I think this supports my hypothesis that RLHF is "reweighting" of existing algorithms instead of writing algorithms into network from scratch. (If somebody finds similar paper on RLHF it would be great.)

Sooooo what does it say about RLHF incentivizing power-seeking?

It depends on:

  1. Whether base model has power-seeking algorithms
  2. Whether it is likely for power-seeking algorithms to contribute to "correct" answers in RLHF-finetuning

What excellent questions, I hope interpretability will help us answer them.
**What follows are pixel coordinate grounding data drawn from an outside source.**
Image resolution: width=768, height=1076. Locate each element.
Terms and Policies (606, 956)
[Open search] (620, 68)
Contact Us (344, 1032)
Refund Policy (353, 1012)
And, as Chris_Leong noted, it is unlikely that many details of current RLHF will still be here during training of superintelligences.

Replies from: tailcalled
comment by tailcalled · 2024-06-11T08:47:45.747Z · LW(p) · GW(p)

I can agree with "RLHF doesn't robustly disincentivize misaligned powerseeking that has occurred through other means" (I would expect it often does but often doesn't). Separately from all this, I'm not so worried about LLMs because their method of gaining capabilities is based on imitation learning, but if you are more worried about imitation learning than I am or people start gaining more capabilities from "real agency" then I'd say my post doesn't disprove the possibility of misaligned powerseeking, only arguing that it's not what RLHF favors.

Replies from: quetzal_rainbow
comment by quetzal_rainbow · 2024-06-11T09:06:17.766Z · LW(p) · GW(p)

My point is that RLHF incentivizes all sorts of tnings and these things depend on content of trained model, not on what RLHF is.

Replies from: tailcalled
comment by tailcalled · 2024-06-11T09:17:32.910Z · LW(p) · GW(p)

It depends on both.

comment by cubefox · 2024-06-11T08:30:39.985Z · LW(p) · GW(p)

As far as I understand, in RLHF, PPO/DPO doesn't directly use preferences from human raters, but instead synthetic preference data generated by a reward model. The reward model in turn is trained on preference data given by actual human raters. The reward model may be misgeneralizing this data, in which case the DPO input may include preferences that humans wouldn't give. Which might change your conclusion.

Replies from: tailcalled
comment by tailcalled · 2024-06-11T08:37:08.976Z · LW(p) · GW(p)

I'd say it adds an extra step of indirection where the causal structure of reality gets "blurred out" by an agent's judgement, and so a reward model strengthens rather than weakens this dynamic?

comment by Chris_Leong · 2024-06-11T05:28:15.590Z · LW(p) · GW(p)

Seems like at some point we’ll need to train on outputs too complex for humans to evaluate, then we’ll end up using training methods based on outcomes in some simulation.

Replies from: tailcalled
comment by tailcalled · 2024-06-11T08:32:06.265Z · LW(p) · GW(p)

I agree. Personally my main takeaway is that it's unwise to extrapolate alignment dynamics from the empirical results of current methods. But this is a somewhat different line of argument which I made in Where do you get your capabilities from? [LW · GW].